■ PROBLEM A ■
Print the full abstract on classifying seismic events from DAS data, word for word.

■ ARTICLE ■

★ ★ ★

EGU23-6189, updated on 22 Feb 2023
https://doi.org/10.5194/egusphere-egu23-6189
EGU General Assembly 2023
© Author(s) 2023. This work is distributed under
the Creative Commons Attribution 4.0 License.

Contribution of spatial features for classifying seismic events from Distributed Acoustic Sensing (DAS) data streams

Camille Huynh1,2, Clément Hibert1, Camille Jestin2, Jean-Philippe Malet1, and Vincent Lanticq2
Camille Huynh et al.
  • 1University of Strasbourg, ITES, France (camille.huynh@unistra.fr)
  • 2FEBUS Optics, Pau, France

Distributed Acoustic Sensing (DAS) is an acoustic sensor instrument that turns a single optical fiber into a dense array of thousands of equally spaced seismometers. Geoscientists and companies have an interest in investing in DAS technologies for better understanding the Earth by observing natural and anthropogenic seismic events or assisting in large infrastructure monitoring with low installation and maintenance costs. However, this type of instrument generates a significantly larger amount of data than conventional seismometers, data that can be complex to store, exploit and interpret.

Several strategies for classifying seismic events from fiber-optics DAS data exist in the scientific literature. Conventional approaches rely on the use of features that describe the waveforms and frequency content of signals recorded individually at virtual stations along the fiber; they do not integrate the spatial density of information permitted by DAS. Several studies on dense seismological arrays have introduced similarity measures between the different time series data such as cross-correlations, dynamic time warping (DTW) or compression-based dissimilarity.

This study aims to quantify the contribution of spatial features for DAS data streams classification. We have chosen to explore spatial features related to both standard statistical measures (e.g., spatial mean, median, skewness, kurtosis), and advanced signal processing measures (e.g., auto-correlations, cross-correlations, DTW). This set of measures allows enriching a list of already used time series features which includes waveform, spectrum and spectrogram. A Random Forest (RF) classifier is then trained, and a Random Markov Field (RMF) algorithm is used after classification to account for redundant spatial and temporal information.

★ ★ ★

■ PROBLEM B ■
Output the following lines from the listing below, unchanged: start at the line containing "This screenshot has width=1114, height=915." and stop after the line containing "(x=805, y=220)".

[Stored data]
★ ★ ★

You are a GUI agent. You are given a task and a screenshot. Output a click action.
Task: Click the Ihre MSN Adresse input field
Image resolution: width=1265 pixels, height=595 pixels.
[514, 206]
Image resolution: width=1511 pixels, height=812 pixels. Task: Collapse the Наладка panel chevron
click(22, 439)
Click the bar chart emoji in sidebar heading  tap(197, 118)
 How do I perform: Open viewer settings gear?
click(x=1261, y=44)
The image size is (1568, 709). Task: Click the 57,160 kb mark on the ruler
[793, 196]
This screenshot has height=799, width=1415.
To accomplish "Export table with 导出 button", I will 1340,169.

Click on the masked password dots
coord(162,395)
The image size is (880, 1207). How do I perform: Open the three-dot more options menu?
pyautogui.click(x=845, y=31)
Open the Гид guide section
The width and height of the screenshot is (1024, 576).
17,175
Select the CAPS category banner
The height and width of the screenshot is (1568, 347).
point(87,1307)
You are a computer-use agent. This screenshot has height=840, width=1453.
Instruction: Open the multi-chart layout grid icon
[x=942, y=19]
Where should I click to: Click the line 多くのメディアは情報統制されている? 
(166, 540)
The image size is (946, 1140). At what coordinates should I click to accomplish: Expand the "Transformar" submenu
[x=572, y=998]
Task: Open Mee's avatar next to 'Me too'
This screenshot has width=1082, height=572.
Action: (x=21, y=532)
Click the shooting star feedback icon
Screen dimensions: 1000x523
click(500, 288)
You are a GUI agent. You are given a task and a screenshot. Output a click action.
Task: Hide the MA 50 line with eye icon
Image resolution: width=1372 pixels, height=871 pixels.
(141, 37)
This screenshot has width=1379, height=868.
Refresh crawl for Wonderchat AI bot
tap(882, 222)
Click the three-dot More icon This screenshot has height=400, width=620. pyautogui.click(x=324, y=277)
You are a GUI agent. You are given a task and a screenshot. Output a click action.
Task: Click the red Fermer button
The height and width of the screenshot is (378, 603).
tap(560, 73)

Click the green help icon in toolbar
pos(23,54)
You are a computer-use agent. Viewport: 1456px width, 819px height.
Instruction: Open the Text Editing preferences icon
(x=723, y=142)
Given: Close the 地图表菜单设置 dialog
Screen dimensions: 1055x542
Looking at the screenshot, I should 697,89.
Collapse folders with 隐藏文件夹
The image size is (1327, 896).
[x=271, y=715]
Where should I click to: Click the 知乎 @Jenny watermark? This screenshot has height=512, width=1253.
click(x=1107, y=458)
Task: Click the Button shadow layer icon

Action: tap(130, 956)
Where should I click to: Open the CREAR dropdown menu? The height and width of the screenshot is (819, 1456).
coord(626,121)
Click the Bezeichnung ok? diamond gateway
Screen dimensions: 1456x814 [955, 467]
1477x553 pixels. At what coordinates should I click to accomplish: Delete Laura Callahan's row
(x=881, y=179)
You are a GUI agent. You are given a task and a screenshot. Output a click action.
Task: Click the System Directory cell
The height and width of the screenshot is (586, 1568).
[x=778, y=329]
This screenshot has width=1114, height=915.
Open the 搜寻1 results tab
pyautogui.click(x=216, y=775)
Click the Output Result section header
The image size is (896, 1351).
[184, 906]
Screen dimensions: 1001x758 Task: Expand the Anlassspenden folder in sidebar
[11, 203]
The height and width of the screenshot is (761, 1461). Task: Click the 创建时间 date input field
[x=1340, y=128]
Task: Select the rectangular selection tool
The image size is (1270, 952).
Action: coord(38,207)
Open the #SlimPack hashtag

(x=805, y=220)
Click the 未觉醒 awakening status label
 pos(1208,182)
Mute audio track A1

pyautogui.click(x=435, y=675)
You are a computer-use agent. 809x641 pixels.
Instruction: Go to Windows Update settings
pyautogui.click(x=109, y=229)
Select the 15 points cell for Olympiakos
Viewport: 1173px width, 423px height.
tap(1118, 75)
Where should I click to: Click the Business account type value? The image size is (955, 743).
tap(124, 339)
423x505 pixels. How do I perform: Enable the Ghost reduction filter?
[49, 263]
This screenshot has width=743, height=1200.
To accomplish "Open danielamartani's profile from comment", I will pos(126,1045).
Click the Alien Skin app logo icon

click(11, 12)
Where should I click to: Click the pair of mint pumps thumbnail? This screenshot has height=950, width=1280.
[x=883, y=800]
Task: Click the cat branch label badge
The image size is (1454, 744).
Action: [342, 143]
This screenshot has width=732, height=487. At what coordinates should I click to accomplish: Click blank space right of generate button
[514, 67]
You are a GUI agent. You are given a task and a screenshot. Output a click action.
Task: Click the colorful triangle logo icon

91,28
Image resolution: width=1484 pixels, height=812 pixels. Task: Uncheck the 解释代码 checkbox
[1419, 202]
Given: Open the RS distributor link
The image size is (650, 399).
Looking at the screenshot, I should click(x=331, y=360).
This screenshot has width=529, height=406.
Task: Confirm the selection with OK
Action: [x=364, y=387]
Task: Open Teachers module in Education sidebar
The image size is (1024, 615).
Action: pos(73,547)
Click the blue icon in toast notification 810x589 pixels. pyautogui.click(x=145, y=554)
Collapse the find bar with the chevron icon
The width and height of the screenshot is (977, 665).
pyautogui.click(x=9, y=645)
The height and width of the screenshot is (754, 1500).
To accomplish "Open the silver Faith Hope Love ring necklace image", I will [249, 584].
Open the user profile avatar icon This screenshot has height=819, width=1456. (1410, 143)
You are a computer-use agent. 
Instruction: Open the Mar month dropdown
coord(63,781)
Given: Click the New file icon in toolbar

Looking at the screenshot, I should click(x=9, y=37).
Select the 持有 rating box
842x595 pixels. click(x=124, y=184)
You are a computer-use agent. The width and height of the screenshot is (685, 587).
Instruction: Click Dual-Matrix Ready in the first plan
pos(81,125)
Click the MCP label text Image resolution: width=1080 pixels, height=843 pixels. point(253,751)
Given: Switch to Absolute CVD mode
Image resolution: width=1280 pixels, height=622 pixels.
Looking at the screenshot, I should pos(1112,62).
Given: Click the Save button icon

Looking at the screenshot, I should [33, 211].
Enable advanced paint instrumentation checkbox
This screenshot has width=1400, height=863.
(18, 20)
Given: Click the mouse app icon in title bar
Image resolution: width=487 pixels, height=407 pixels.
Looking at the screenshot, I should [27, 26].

★ ★ ★

■ WRITTEN REPLY A ■
EGU23-6189, updated on 22 Feb 2023
https://doi.org/10.5194/egusphere-egu23-6189
EGU General Assembly 2023
© Author(s) 2023. This work is distributed under
the Creative Commons Attribution 4.0 License.

Contribution of spatial features for classifying seismic events from Distributed Acoustic Sensing (DAS) data streams

Camille Huynh1,2, Clément Hibert1, Camille Jestin2, Jean-Philippe Malet1, and Vincent Lanticq2
Camille Huynh et al.
  • 1University of Strasbourg, ITES, France (camille.huynh@unistra.fr)
  • 2FEBUS Optics, Pau, France

Distributed Acoustic Sensing (DAS) is an acoustic sensor instrument that turns a single optical fiber into a dense array of thousands of equally spaced seismometers. Geoscientists and companies have an interest in investing in DAS technologies for better understanding the Earth by observing natural and anthropogenic seismic events or assisting in large infrastructure monitoring with low installation and maintenance costs. However, this type of instrument generates a significantly larger amount of data than conventional seismometers, data that can be complex to store, exploit and interpret.

Several strategies for classifying seismic events from fiber-optics DAS data exist in the scientific literature. Conventional approaches rely on the use of features that describe the waveforms and frequency content of signals recorded individually at virtual stations along the fiber; they do not integrate the spatial density of information permitted by DAS. Several studies on dense seismological arrays have introduced similarity measures between the different time series data such as cross-correlations, dynamic time warping (DTW) or compression-based dissimilarity.

This study aims to quantify the contribution of spatial features for DAS data streams classification. We have chosen to explore spatial features related to both standard statistical measures (e.g., spatial mean, median, skewness, kurtosis), and advanced signal processing measures (e.g., auto-correlations, cross-correlations, DTW). This set of measures allows enriching a list of already used time series features which includes waveform, spectrum and spectrogram. A Random Forest (RF) classifier is then trained, and a Random Markov Field (RMF) algorithm is used after classification to account for redundant spatial and temporal information.

■ WRITTEN REPLY B ■
This screenshot has width=1114, height=915.
Open the 搜寻1 results tab
pyautogui.click(x=216, y=775)
Click the Output Result section header
The image size is (896, 1351).
[184, 906]
Screen dimensions: 1001x758 Task: Expand the Anlassspenden folder in sidebar
[11, 203]
The height and width of the screenshot is (761, 1461). Task: Click the 创建时间 date input field
[x=1340, y=128]
Task: Select the rectangular selection tool
The image size is (1270, 952).
Action: coord(38,207)
Open the #SlimPack hashtag

(x=805, y=220)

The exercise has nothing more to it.